Excerpts from a dataset
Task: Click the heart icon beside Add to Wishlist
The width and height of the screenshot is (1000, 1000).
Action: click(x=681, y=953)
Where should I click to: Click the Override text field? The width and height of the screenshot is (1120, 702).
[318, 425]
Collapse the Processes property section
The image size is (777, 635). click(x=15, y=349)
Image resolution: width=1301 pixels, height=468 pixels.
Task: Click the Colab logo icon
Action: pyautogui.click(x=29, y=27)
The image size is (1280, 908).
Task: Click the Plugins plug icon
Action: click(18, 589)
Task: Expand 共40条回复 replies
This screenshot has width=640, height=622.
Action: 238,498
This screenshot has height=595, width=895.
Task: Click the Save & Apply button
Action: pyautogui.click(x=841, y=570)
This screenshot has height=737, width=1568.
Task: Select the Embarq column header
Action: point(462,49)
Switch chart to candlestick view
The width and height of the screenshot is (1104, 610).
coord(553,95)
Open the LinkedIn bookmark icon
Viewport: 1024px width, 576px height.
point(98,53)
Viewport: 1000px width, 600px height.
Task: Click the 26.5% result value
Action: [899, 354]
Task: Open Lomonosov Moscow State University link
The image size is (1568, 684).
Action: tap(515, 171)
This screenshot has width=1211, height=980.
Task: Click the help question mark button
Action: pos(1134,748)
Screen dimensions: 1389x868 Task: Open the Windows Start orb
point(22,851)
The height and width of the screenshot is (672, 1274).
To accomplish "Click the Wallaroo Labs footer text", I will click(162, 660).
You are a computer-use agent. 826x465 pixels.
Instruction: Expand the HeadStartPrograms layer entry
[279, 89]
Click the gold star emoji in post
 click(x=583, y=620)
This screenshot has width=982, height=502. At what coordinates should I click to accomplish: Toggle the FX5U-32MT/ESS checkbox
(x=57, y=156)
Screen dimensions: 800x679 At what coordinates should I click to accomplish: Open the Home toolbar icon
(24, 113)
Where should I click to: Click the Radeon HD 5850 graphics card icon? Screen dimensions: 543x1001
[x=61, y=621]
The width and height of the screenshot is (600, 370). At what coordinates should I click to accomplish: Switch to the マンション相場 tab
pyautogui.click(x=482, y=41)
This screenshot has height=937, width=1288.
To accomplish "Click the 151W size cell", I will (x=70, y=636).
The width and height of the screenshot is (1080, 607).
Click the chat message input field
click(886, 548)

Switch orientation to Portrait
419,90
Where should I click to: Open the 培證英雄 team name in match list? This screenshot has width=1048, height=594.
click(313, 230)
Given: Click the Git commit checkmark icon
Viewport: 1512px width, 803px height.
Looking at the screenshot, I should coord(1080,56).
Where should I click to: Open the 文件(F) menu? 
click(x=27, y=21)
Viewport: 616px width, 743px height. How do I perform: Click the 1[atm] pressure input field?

> [What to produce]: Among the entries above, find every line holding "will" and copy it.

> [Exercise solution]:
To accomplish "Click the Wallaroo Labs footer text", I will click(162, 660).
To accomplish "Click the 151W size cell", I will (x=70, y=636).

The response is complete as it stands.